── 표시된 목록 ──

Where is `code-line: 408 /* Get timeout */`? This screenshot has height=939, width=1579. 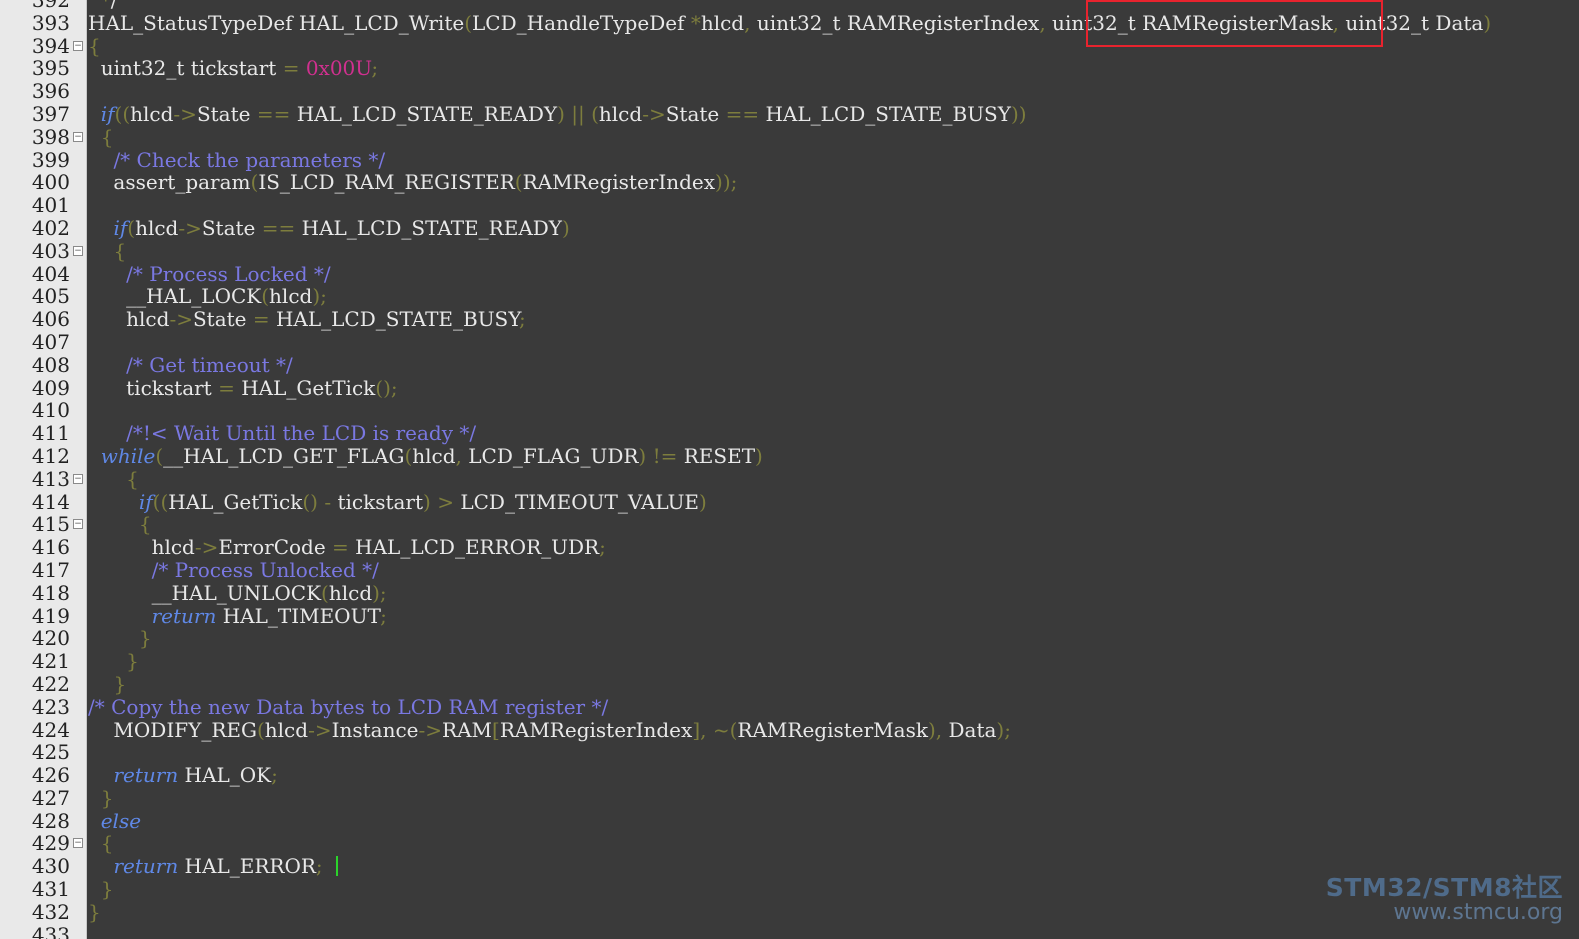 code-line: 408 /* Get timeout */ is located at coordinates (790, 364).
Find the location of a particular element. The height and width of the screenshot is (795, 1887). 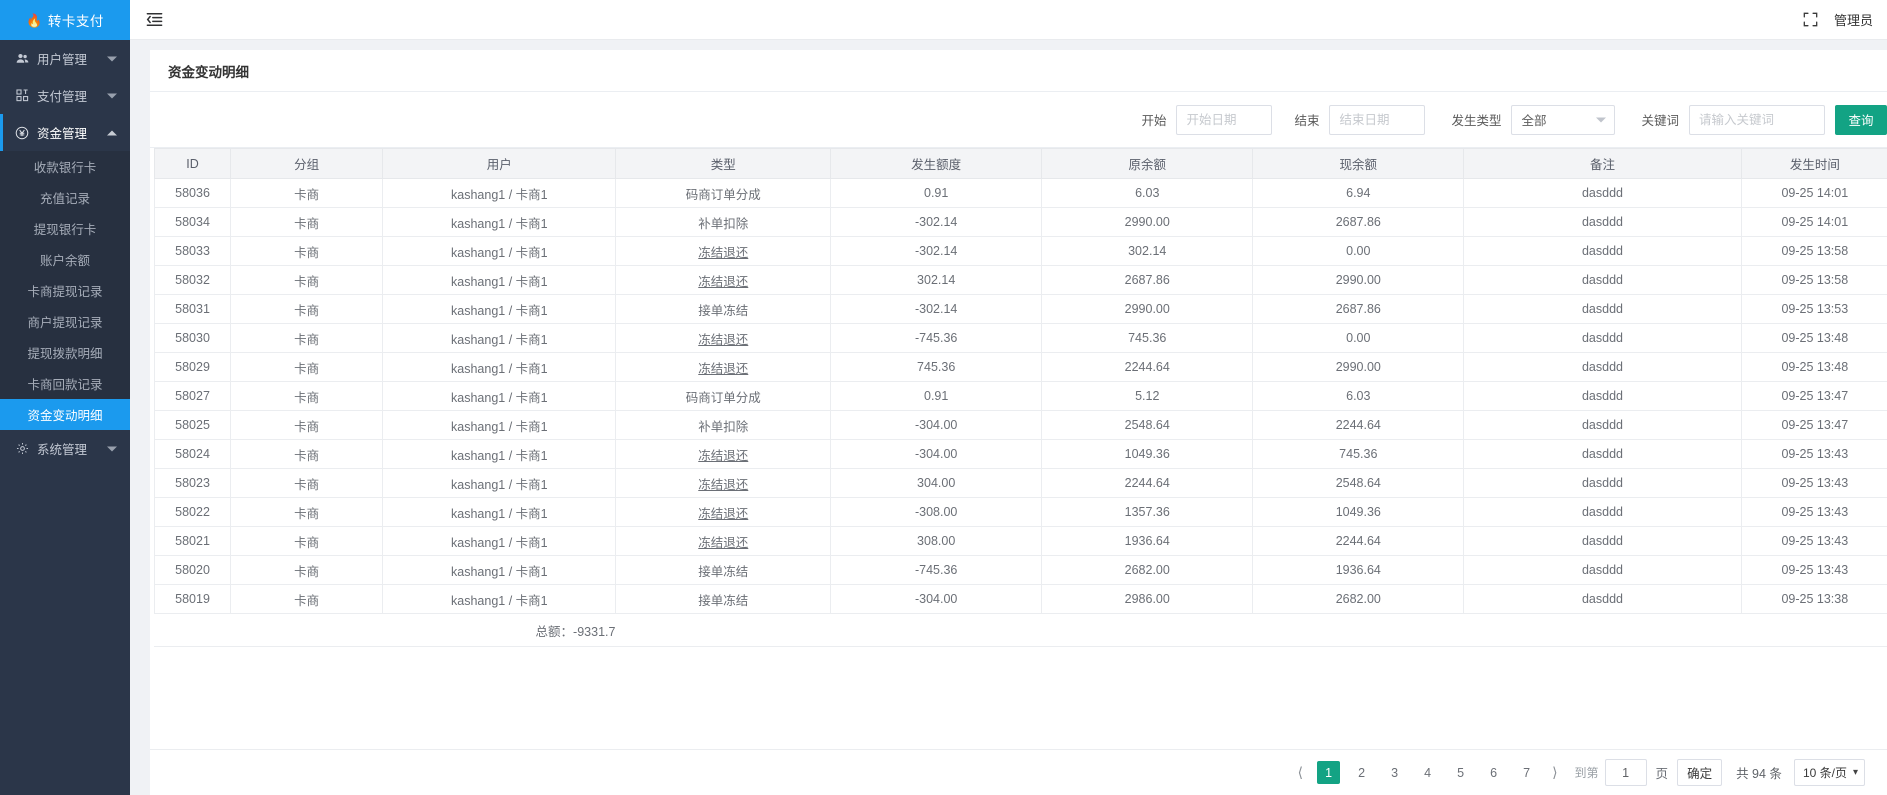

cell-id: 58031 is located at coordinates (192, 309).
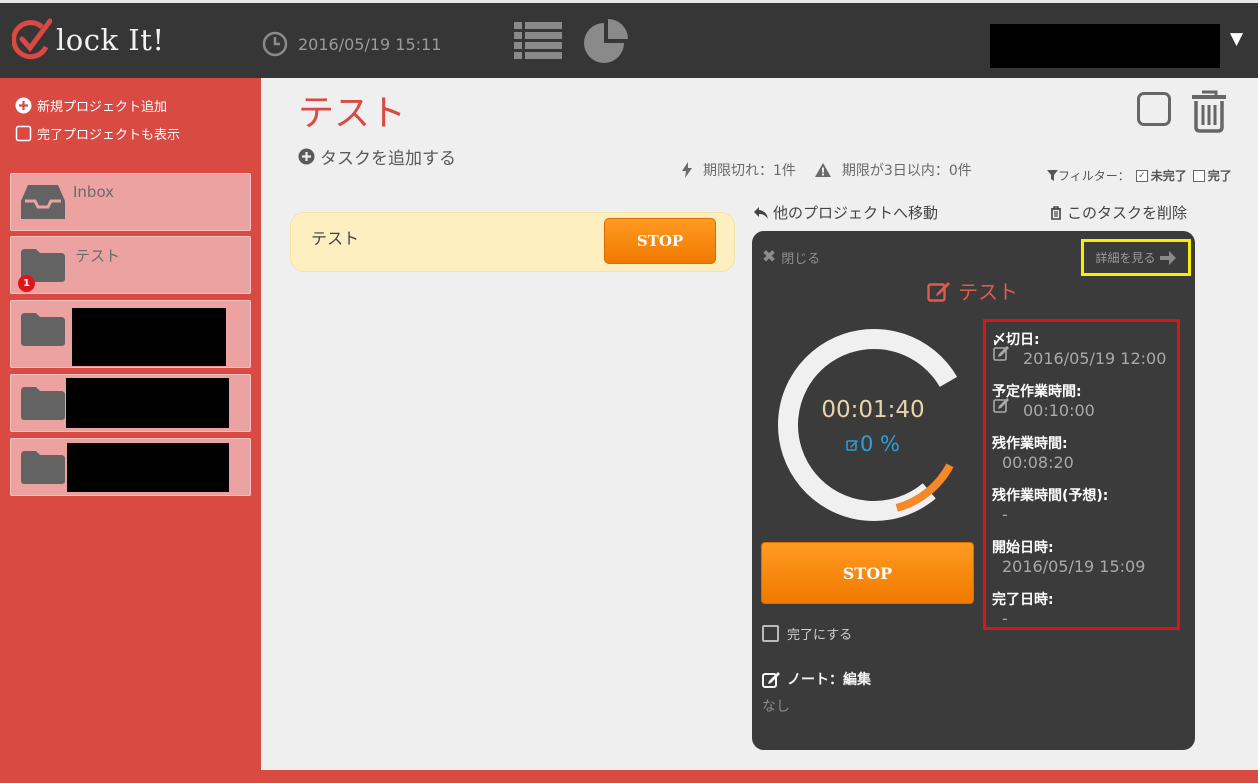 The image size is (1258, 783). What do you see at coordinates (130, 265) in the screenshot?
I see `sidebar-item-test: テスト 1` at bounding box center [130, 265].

───
── 표시된 목록 ──

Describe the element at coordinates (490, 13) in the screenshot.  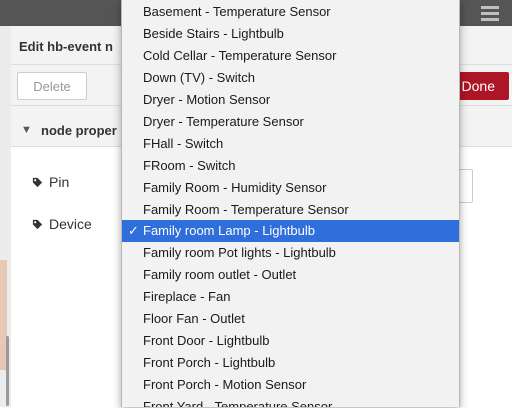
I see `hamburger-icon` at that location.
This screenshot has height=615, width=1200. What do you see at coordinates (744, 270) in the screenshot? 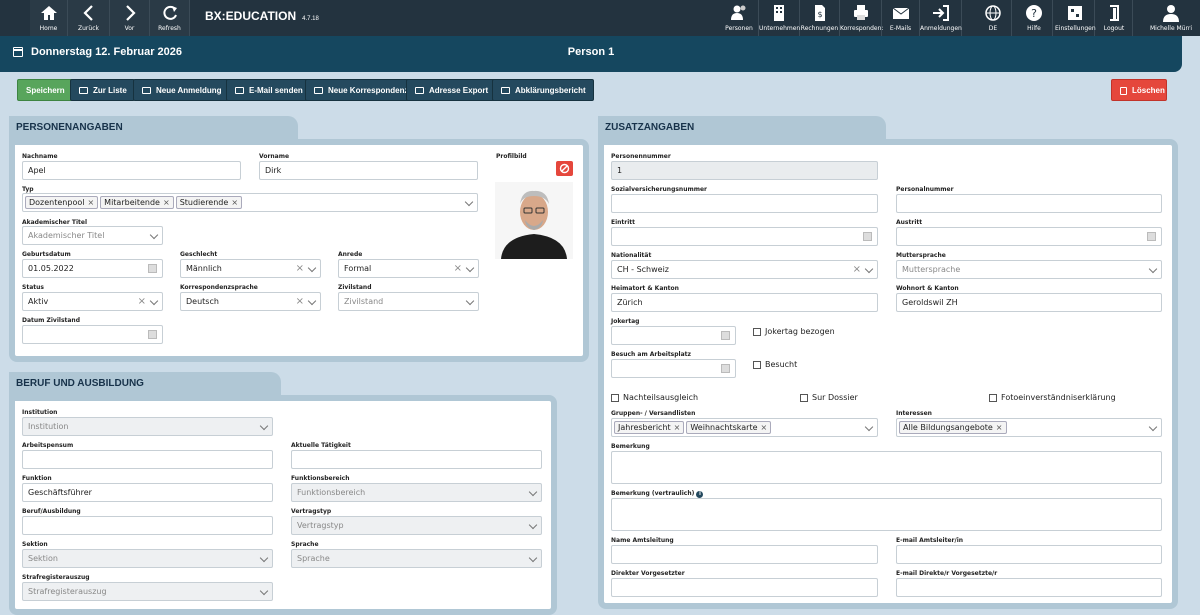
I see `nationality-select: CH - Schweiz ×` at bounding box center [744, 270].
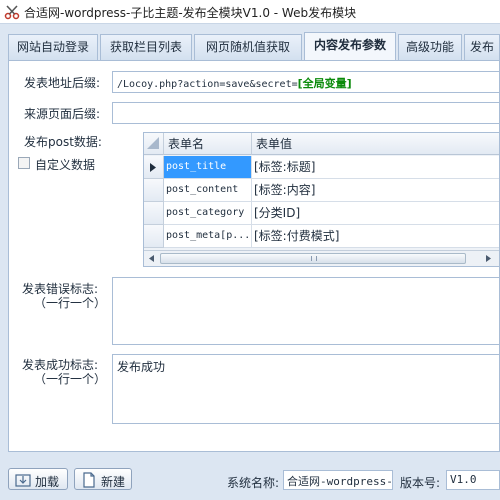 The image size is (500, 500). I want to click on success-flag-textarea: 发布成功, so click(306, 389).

───
── 표시된 목록 ──

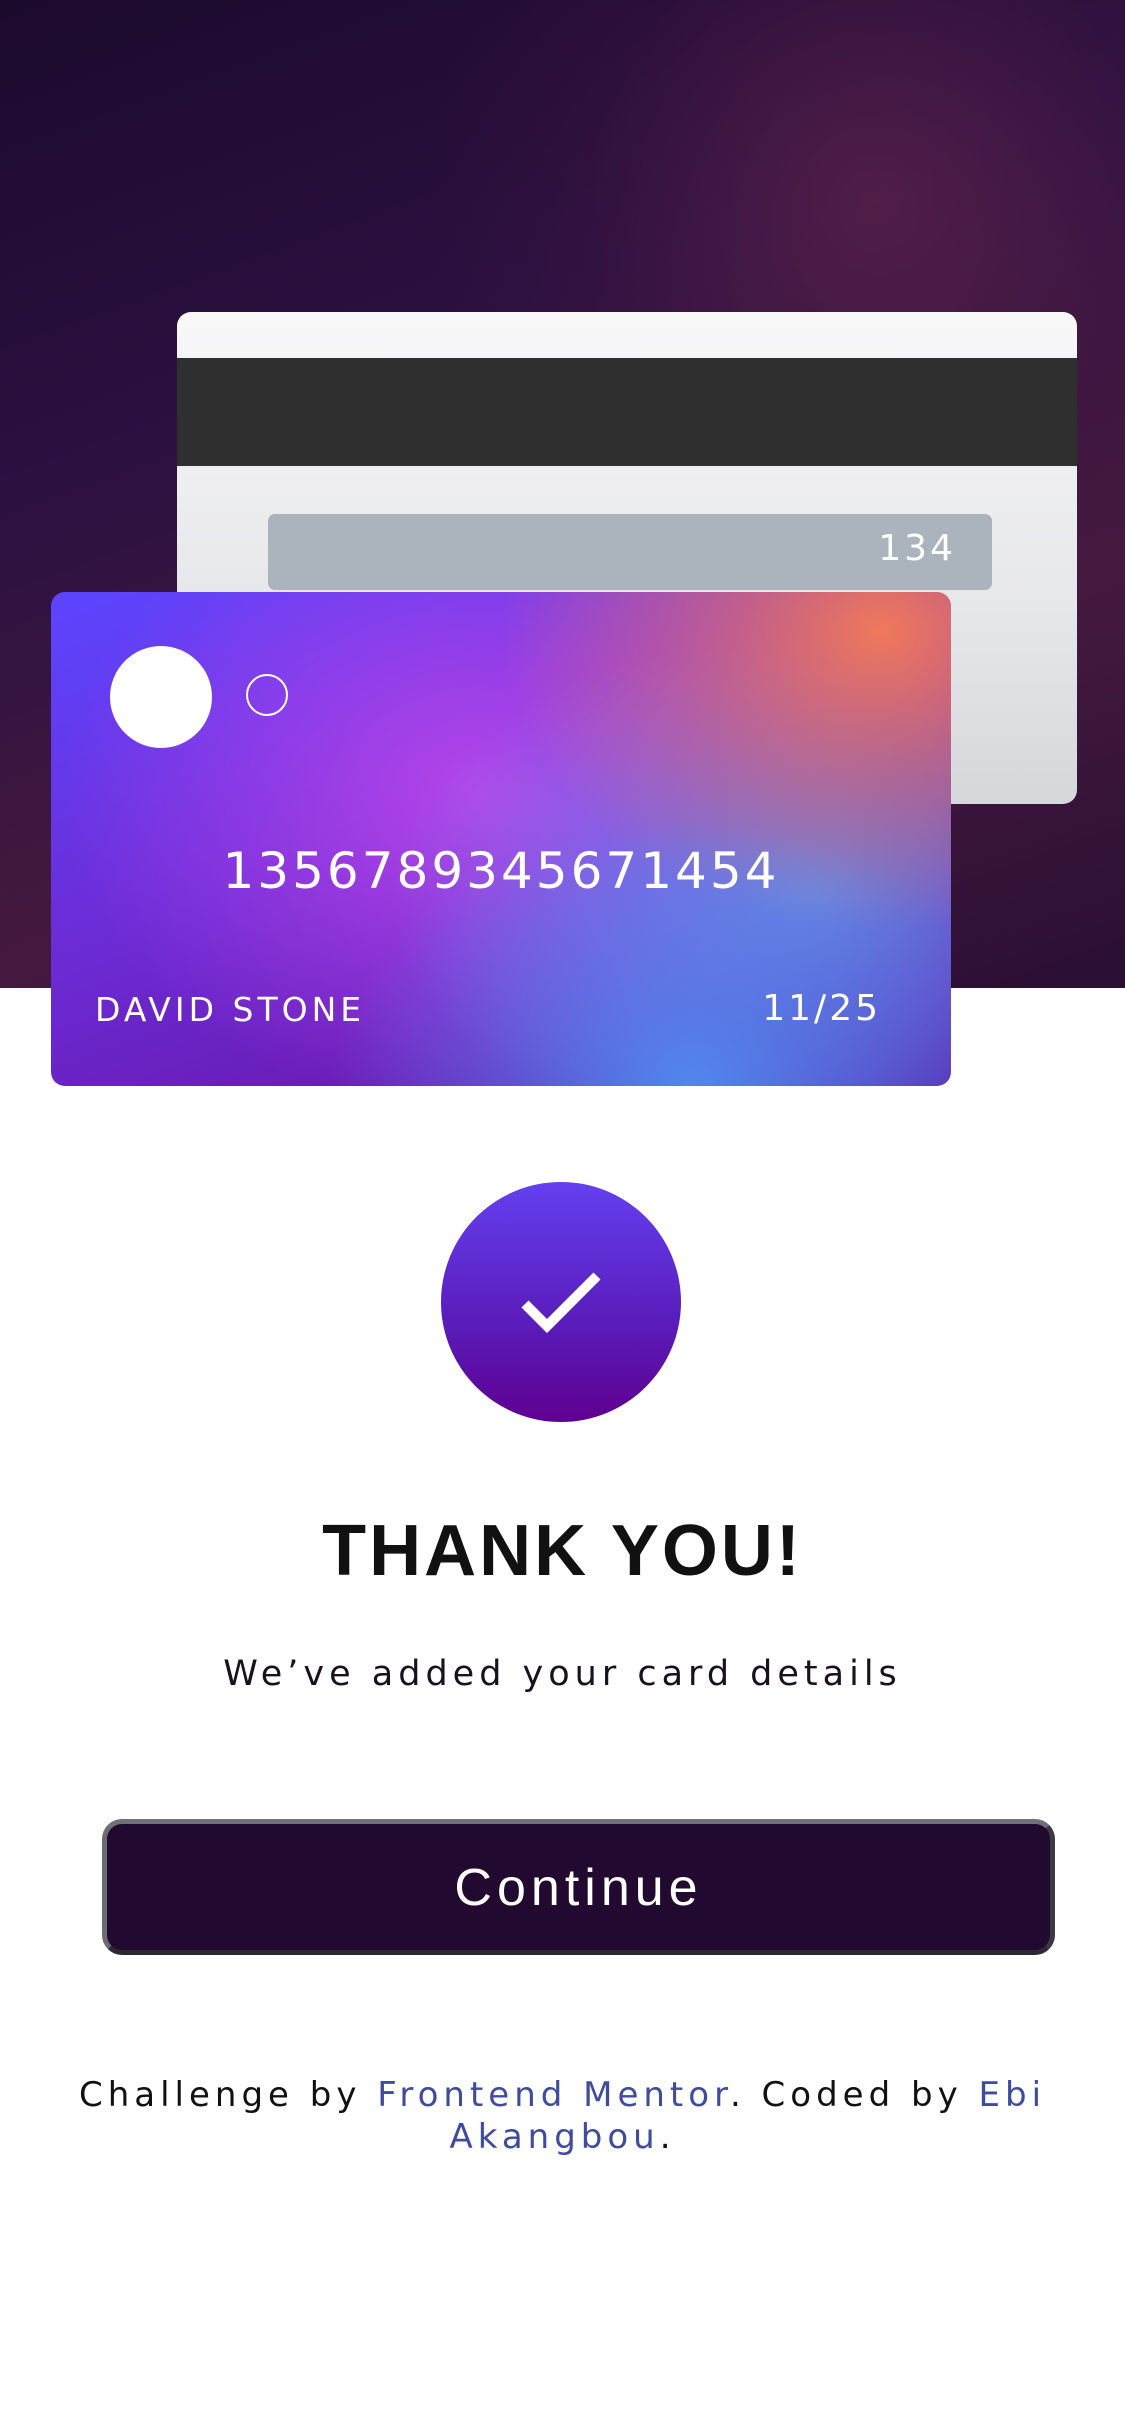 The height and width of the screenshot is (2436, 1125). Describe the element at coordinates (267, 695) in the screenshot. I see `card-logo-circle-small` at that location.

───

"Describe the element at coordinates (490, 13)" 문구가 있는 줄부터 "The image size is (500, 500)." 문구가 있는 줄까지 목록에서 "screenshot" 표현을 모두 "screen capture" 표현으로 바꾸고 나머지는 그대로 둔 채 수정해 주시겠어요? 답에 그림은 넣지 말아 주세요.

■ 과제 답변:
Describe the element at coordinates (490, 13) in the screen capture.  
I see `hamburger-icon` at that location.
This screen capture has height=615, width=1200. What do you see at coordinates (744, 270) in the screen capture? 
I see `nationality-select: CH - Schweiz ×` at bounding box center [744, 270].
 The image size is (500, 500). I want to click on success-flag-textarea: 发布成功, so click(306, 389).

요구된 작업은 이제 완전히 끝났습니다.